Hog futures rally on news of EU-China trade spat
calendar icon 18 June 2024
clock icon 2 minute read

Lean hog futures rallied at the Chicago Mercantile Exchange (CME) on Monday, as news of a China-EU trade dispute gave contracts a psychological boost, even though it is unlikely to give US producers a new edge, Reuters reported, citing traders and market analysts.

Cattle futures were mixed, with higher wholesale prices and expectations of tight cattle supplies this fall giving market support, traders said.

China has opened an anti-dumping investigation into imported pork and its by-products from the European Union, a step that appears mainly aimed at Spain, the Netherlands and Denmark, in response to curbs on its electric vehicle exports.
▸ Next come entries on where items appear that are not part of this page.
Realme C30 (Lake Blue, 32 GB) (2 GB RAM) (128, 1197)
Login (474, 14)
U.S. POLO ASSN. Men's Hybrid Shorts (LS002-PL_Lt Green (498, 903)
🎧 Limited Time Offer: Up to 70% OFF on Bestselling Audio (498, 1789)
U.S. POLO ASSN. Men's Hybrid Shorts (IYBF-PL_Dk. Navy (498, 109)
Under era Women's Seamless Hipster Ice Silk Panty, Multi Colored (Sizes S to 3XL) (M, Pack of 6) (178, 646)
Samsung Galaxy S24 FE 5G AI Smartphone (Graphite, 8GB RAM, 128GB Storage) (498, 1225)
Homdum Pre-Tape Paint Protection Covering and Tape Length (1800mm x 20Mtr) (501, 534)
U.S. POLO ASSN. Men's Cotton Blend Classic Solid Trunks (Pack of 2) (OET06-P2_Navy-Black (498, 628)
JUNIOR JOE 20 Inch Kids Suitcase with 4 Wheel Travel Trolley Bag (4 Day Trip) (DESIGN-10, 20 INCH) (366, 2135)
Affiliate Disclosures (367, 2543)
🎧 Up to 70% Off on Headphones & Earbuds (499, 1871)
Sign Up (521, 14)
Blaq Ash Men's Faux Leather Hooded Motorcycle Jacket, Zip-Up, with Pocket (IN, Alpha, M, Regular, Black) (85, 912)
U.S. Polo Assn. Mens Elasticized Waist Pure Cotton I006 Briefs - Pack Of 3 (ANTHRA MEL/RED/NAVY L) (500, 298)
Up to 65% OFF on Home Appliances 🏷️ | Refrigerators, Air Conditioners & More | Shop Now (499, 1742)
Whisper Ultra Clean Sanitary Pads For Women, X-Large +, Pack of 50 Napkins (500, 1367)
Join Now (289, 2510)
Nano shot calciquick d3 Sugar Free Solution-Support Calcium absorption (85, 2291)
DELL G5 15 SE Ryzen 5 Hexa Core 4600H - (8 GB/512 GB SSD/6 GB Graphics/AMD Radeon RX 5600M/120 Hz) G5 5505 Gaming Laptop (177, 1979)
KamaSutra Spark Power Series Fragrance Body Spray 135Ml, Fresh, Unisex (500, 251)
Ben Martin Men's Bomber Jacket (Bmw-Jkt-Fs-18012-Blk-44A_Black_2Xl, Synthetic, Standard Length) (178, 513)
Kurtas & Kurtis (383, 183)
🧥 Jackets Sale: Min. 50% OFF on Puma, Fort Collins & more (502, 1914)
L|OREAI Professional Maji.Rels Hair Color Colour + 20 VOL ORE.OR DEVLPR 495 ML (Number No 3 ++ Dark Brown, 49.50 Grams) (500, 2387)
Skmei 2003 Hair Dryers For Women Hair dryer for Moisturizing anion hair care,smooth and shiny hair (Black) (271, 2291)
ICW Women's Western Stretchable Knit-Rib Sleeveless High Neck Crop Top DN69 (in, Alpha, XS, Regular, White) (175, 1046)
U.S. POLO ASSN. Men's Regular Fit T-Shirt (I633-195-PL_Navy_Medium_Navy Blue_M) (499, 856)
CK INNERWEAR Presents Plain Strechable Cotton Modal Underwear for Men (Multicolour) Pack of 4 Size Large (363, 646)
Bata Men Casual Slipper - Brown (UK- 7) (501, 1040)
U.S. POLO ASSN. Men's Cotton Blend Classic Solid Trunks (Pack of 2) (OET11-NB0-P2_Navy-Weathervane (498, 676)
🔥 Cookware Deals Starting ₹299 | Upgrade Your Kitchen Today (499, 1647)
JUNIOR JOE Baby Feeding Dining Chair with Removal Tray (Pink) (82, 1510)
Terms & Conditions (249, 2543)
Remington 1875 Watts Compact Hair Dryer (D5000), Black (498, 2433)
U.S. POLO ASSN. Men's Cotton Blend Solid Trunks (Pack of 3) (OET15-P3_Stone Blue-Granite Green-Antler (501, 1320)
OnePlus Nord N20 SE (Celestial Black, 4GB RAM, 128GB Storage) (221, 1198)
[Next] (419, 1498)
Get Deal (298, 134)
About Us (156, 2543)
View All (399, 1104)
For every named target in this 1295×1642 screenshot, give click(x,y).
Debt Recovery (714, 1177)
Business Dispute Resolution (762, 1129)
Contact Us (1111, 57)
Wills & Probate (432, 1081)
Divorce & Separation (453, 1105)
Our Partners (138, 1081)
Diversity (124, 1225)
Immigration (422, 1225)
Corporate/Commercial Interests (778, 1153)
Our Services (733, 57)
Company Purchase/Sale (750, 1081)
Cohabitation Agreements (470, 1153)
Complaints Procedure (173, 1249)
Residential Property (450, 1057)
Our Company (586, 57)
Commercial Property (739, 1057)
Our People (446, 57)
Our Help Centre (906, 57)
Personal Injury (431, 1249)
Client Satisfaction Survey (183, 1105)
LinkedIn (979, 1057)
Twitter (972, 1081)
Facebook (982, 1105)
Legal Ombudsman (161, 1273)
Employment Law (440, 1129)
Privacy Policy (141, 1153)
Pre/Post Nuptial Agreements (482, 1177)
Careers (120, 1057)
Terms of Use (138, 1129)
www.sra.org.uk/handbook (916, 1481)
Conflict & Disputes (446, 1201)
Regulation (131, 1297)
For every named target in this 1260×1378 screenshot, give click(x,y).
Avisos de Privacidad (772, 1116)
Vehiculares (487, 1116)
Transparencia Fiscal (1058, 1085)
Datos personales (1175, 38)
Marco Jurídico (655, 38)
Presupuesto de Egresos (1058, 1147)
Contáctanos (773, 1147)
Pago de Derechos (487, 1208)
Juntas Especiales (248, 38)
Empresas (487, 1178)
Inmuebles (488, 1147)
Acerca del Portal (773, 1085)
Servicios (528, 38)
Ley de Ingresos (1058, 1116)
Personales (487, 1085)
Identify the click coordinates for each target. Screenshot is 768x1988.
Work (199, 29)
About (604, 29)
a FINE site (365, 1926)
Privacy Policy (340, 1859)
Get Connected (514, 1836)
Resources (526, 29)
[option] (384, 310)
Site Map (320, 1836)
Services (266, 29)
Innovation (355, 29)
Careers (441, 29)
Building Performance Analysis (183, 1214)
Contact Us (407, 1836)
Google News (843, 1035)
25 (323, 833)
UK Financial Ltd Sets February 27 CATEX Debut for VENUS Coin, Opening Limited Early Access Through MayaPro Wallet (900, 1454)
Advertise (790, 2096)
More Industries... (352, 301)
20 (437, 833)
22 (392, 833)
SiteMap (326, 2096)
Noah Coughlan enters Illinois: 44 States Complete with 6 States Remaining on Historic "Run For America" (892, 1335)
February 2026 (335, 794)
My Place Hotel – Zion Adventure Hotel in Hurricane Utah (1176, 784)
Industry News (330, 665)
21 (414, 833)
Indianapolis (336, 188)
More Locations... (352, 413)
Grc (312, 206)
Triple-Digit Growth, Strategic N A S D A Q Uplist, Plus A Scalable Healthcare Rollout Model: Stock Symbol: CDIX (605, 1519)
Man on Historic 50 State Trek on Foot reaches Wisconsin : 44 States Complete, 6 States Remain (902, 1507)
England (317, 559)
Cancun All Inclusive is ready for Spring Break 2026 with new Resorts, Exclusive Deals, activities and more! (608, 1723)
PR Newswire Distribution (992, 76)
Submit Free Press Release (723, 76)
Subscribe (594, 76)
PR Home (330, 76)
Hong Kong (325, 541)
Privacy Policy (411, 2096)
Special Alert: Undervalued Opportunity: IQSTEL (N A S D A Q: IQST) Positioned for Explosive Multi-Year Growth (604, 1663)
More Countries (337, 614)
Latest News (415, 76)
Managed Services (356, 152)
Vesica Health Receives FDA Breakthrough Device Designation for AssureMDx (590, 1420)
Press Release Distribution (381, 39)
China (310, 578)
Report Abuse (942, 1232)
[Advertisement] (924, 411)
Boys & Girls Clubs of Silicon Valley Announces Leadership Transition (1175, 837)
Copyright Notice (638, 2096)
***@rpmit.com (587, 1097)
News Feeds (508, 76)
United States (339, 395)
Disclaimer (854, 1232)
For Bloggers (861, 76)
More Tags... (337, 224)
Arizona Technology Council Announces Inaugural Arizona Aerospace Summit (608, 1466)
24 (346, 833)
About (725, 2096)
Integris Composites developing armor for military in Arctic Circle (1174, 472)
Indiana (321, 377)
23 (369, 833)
The investigation announced by China's commerce ministry on Monday will focus on pork intended for human consumption, such as fresh, cold and frozen whole cuts, as well as pig intestines, bladders and stomachs. The probe will begin on June 17.

All of this comes as China continues to cull its sow herd, said Karl Setzer, partner at Consus Ag.

And US pork exports into China continue to face retaliatory duties of 25% in response to Section 232 steel and aluminum tariffs that were put into place in the US-China trade war during the Trump Administration.

"The simple fact is that a lot of traders have been looking for any sort of bottom in this hog market, and this served as one," said Rich Nelson, chief strategist at Allendale Inc.

Meanwhile, wholesale prices for US pork eased. The US Department of Agriculture on Monday morning priced the pork carcass cutout at $98.38 per hundredweight (cwt), down $2.97 from Friday. Pork bellies, loin, butt and rib prices also were lower.

CME July hogs closed 1.725 cents higher at 95.375 cents per pound. Earlier in the session, the contract rose to 95.825 cents per pound, the highest since June 17.

CME August live cattle settled 0.375 cent lower at 182.800 cents per pound. CME August feeder cattle ended down 0.650 cents to end at 261.325 cents per pound.